The quality of my inner life is determined, to a considerable extent, by forces of good and evil that I strengthen or starve by things that I habitually do, think, and meditate upon every day. I create or destroy my life by the processes of my habits. I’ve come to the conclusion that habit is the most powerful natural force in my life — more powerful than the effects of my screwed-up heredity and more potent than the pressures of daily circumstances.

Building up my character, therefore, basically consists of replacing bad habits that diminish me with good habits that build me up.

Getting rid of destructive habits while at the same time forming positive ones is a terribly difficult task, of course. Most of the time my habits work against my effectiveness as a human being. My wife can attest that I am a naturally slothful, undisciplined kind of individual.

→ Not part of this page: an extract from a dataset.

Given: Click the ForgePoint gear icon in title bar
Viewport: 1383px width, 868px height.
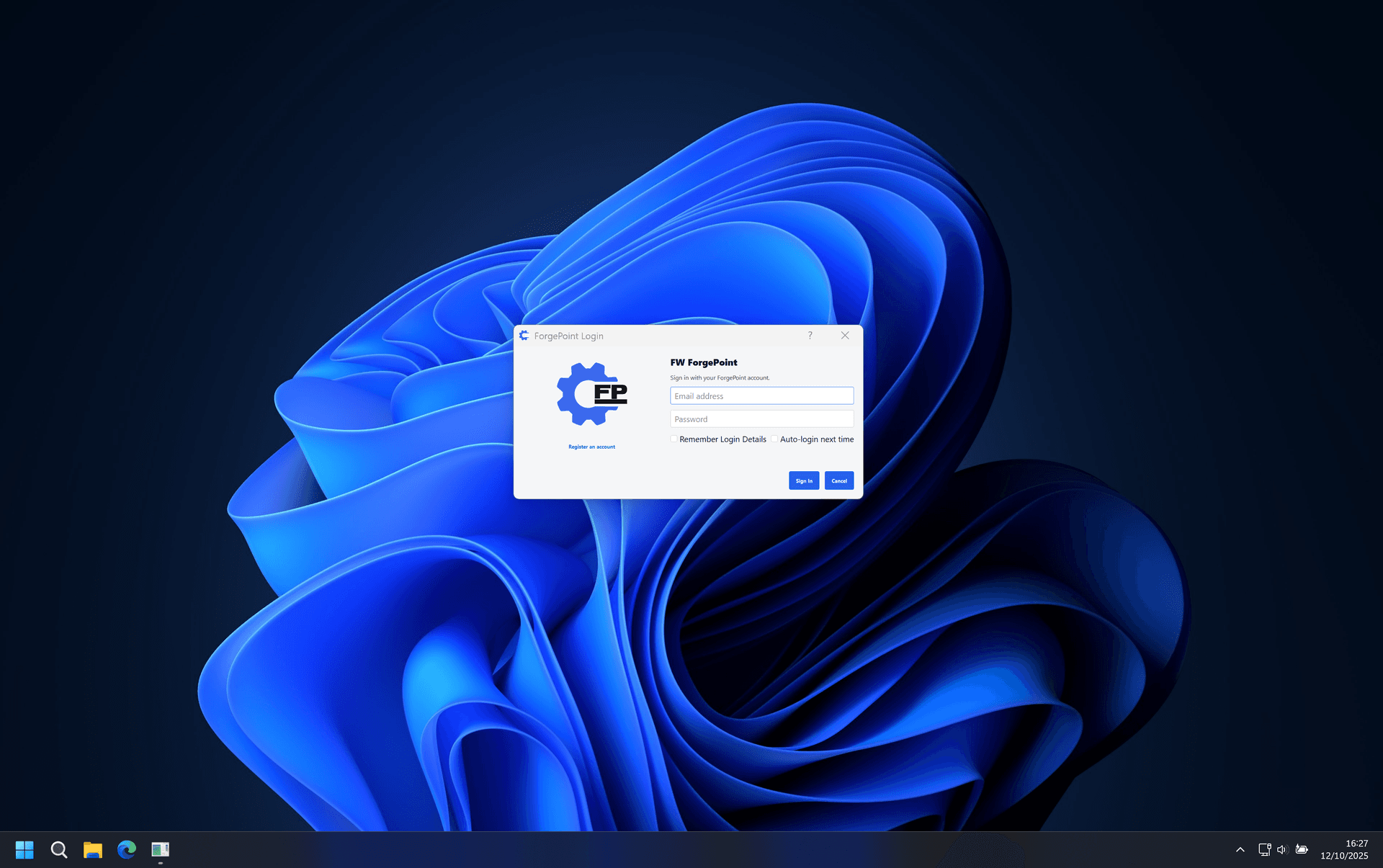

My big problem is that my bad habits develop with little or no effort on my part, whereas developing any good habit requires a great deal of energy and continual reinforcement. The Roman philosopher, Seneca, wrote:

It is easier to exclude harmful passions than to rule them, and to deny them admittance than to control them after they have been admitted.

I can agree with Seneca on the basis of my own personal experience, which is why my New Years Resolutions always fail; I lack sufficient energy to change the course of my life in the fundamental ways that making good habits demands.

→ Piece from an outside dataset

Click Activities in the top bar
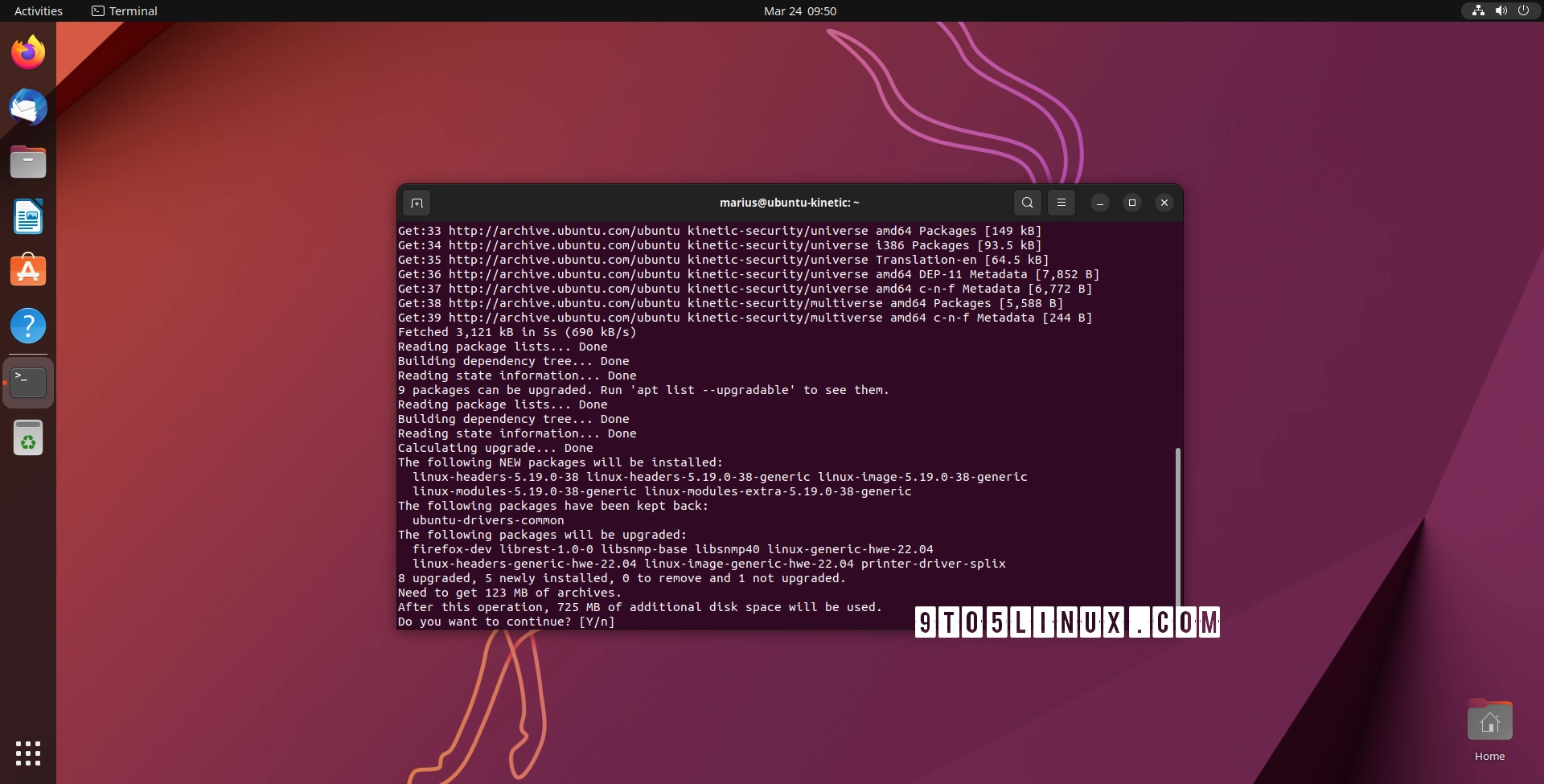 pyautogui.click(x=37, y=10)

I’m thankful, however, that I can meld my awareness of the power of habit to my knowledge of the power of these confirmed self-destructive tendencies and, by the influence and the prompting of Heaven, I can begin developing good habits to overcome the evil ones in my life.

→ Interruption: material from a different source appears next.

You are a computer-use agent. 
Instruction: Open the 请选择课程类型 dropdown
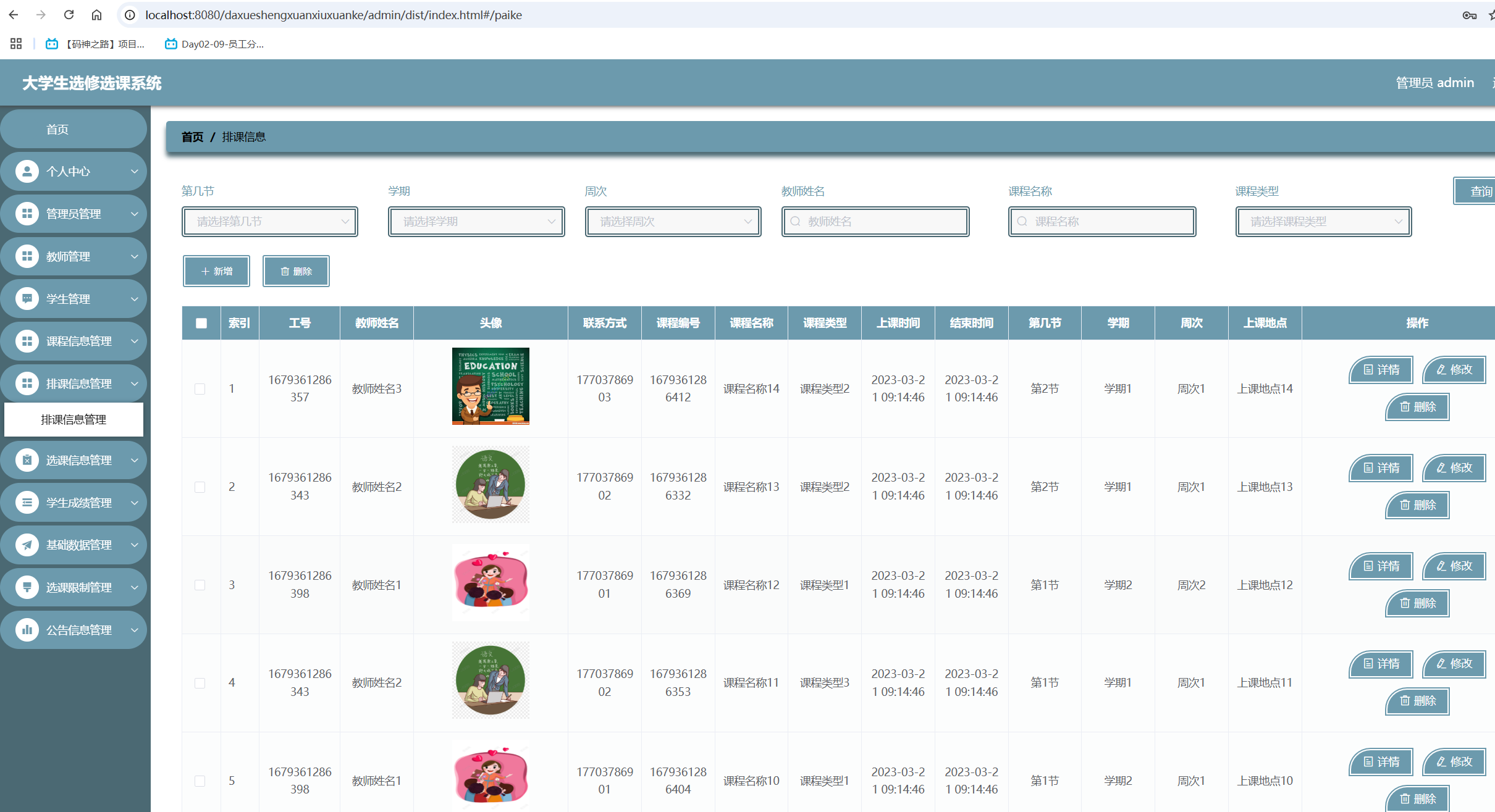[1323, 222]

Developing good habits isn’t an overnight process as Mark Twain pointed out in the quote at the beginning of this article. I have to coax my habits “downstairs, a step at a time” just as he did. But what a great process this has been! It has undergone many reverses, for sure, but the progress has been real.

So I’m done with New Year’s Resolutions. Once a year is far too infrequent a cadence for setting rhythms and resonances that could grow powerful enough to actually change the habitual ways in which I think and behave.

I must set the beat again each day. I have to resolve every morning to begin again to perform the deeds I should do, to meditate on the thoughts that I should occupy my mind, and to become again the man that Heaven, other people, and my family need for me to be.

I’m so grateful that for the past few years my inner weather has begun to clear up. A principle of grace has invaded my life and has charged me with a power sufficient to make fundamental changes in the ways I habitually live — in the thoughts I routinely think and in the things I consistently do.

I’m grateful that the normal course of my life and my thinking is becoming more positive. My life is regularly becoming a happier place to live, constantly more full of grace.

No statement more accurately states the goals that I might aspire to this year than the final stanza of one of ee cumings poems:

winter by spring, i lift my diminutive spire to merciful Him Whose only now is forever:

standing erect in the deathless truth of His presence (welcoming humbly His light and proudly His darkness)

During the year ahead I intend to daily take the internal and external steps that will enable me actually to lift my spirit to Heaven, to stand erect before Him, and to welcome proudly the light and the darkness that will become part of my life in 2005.

I’m regularly feeding “the white dog” with good stuff these days. I’ve learned where the black dog food is and I’m starving that mutt.